What you should do =
Rewrite the entries below with every "Instruction" changed to "Goal", leaving everything else unchanged.

Extracted records =
§

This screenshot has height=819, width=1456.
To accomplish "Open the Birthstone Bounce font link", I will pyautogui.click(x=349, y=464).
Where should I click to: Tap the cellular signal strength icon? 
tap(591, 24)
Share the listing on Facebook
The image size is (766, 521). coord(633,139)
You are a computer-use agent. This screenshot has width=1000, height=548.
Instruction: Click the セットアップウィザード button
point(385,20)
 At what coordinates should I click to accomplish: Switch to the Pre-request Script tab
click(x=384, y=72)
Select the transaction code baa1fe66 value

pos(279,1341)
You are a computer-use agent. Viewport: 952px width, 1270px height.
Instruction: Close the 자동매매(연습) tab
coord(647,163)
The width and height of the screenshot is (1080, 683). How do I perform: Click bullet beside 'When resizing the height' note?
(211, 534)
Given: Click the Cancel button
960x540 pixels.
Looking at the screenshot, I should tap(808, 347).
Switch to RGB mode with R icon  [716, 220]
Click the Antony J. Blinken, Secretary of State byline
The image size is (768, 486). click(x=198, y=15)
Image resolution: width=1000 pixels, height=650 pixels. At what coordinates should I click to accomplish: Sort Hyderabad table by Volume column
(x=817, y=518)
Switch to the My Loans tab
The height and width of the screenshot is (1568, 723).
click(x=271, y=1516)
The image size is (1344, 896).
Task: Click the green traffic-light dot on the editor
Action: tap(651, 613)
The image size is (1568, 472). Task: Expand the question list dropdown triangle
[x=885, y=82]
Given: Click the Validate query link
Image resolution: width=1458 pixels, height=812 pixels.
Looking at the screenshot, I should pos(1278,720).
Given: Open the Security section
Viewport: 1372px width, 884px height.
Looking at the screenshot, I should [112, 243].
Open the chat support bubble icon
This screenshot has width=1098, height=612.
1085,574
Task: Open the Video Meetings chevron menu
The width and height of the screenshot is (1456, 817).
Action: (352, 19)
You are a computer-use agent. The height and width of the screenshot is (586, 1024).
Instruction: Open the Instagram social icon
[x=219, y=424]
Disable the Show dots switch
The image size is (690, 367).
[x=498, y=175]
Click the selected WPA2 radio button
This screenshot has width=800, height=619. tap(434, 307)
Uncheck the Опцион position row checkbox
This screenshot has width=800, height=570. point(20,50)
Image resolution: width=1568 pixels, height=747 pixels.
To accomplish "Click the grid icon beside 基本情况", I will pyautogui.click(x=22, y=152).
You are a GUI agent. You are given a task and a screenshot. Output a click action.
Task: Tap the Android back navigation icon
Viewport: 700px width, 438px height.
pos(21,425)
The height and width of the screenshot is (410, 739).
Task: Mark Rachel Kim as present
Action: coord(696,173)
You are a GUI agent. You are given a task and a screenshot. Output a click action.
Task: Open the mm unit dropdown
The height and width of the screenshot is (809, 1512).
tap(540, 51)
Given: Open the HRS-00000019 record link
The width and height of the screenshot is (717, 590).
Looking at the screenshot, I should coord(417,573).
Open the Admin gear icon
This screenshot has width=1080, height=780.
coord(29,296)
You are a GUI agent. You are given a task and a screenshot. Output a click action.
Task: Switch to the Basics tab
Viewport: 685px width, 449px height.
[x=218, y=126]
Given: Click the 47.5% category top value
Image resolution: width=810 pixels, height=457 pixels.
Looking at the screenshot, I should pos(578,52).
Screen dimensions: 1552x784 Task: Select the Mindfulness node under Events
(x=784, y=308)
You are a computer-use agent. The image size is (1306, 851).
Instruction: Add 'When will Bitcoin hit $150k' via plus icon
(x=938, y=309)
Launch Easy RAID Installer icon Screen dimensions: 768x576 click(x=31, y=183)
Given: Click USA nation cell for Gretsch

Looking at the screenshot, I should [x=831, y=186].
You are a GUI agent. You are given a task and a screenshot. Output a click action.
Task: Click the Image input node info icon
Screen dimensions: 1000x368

§

Problem solution =
This screenshot has height=819, width=1456.
To accomplish "Open the Birthstone Bounce font link", I will pyautogui.click(x=349, y=464).
Where should I click to: Tap the cellular signal strength icon? 
tap(591, 24)
Share the listing on Facebook
The image size is (766, 521). coord(633,139)
You are a computer-use agent. This screenshot has width=1000, height=548.
Goal: Click the セットアップウィザード button
point(385,20)
 At what coordinates should I click to accomplish: Switch to the Pre-request Script tab
click(x=384, y=72)
Select the transaction code baa1fe66 value

pos(279,1341)
You are a computer-use agent. Viewport: 952px width, 1270px height.
Goal: Close the 자동매매(연습) tab
coord(647,163)
The width and height of the screenshot is (1080, 683). How do I perform: Click bullet beside 'When resizing the height' note?
(211, 534)
Given: Click the Cancel button
960x540 pixels.
Looking at the screenshot, I should tap(808, 347).
Switch to RGB mode with R icon  [716, 220]
Click the Antony J. Blinken, Secretary of State byline
The image size is (768, 486). click(x=198, y=15)
Image resolution: width=1000 pixels, height=650 pixels. At what coordinates should I click to accomplish: Sort Hyderabad table by Volume column
(x=817, y=518)
Switch to the My Loans tab
The height and width of the screenshot is (1568, 723).
click(x=271, y=1516)
The image size is (1344, 896).
Task: Click the green traffic-light dot on the editor
Action: tap(651, 613)
The image size is (1568, 472). Task: Expand the question list dropdown triangle
[x=885, y=82]
Given: Click the Validate query link
Image resolution: width=1458 pixels, height=812 pixels.
Looking at the screenshot, I should pos(1278,720).
Given: Open the Security section
Viewport: 1372px width, 884px height.
Looking at the screenshot, I should [112, 243].
Open the chat support bubble icon
This screenshot has width=1098, height=612.
1085,574
Task: Open the Video Meetings chevron menu
The width and height of the screenshot is (1456, 817).
Action: (352, 19)
You are a computer-use agent. The height and width of the screenshot is (586, 1024).
Goal: Open the Instagram social icon
[x=219, y=424]
Disable the Show dots switch
The image size is (690, 367).
[x=498, y=175]
Click the selected WPA2 radio button
This screenshot has width=800, height=619. tap(434, 307)
Uncheck the Опцион position row checkbox
This screenshot has width=800, height=570. point(20,50)
Image resolution: width=1568 pixels, height=747 pixels.
To accomplish "Click the grid icon beside 基本情况", I will pyautogui.click(x=22, y=152).
You are a GUI agent. You are given a task and a screenshot. Output a click action.
Task: Tap the Android back navigation icon
Viewport: 700px width, 438px height.
pos(21,425)
The height and width of the screenshot is (410, 739).
Task: Mark Rachel Kim as present
Action: coord(696,173)
You are a GUI agent. You are given a task and a screenshot. Output a click action.
Task: Open the mm unit dropdown
The height and width of the screenshot is (809, 1512).
tap(540, 51)
Given: Open the HRS-00000019 record link
The width and height of the screenshot is (717, 590).
Looking at the screenshot, I should coord(417,573).
Open the Admin gear icon
This screenshot has width=1080, height=780.
coord(29,296)
You are a GUI agent. You are given a task and a screenshot. Output a click action.
Task: Switch to the Basics tab
Viewport: 685px width, 449px height.
[x=218, y=126]
Given: Click the 47.5% category top value
Image resolution: width=810 pixels, height=457 pixels.
Looking at the screenshot, I should pos(578,52).
Screen dimensions: 1552x784 Task: Select the Mindfulness node under Events
(x=784, y=308)
You are a computer-use agent. The image size is (1306, 851).
Goal: Add 'When will Bitcoin hit $150k' via plus icon
(x=938, y=309)
Launch Easy RAID Installer icon Screen dimensions: 768x576 click(x=31, y=183)
Given: Click USA nation cell for Gretsch

Looking at the screenshot, I should [x=831, y=186].
You are a GUI agent. You are given a task and a screenshot. Output a click action.
Task: Click the Image input node info icon
Screen dimensions: 1000x368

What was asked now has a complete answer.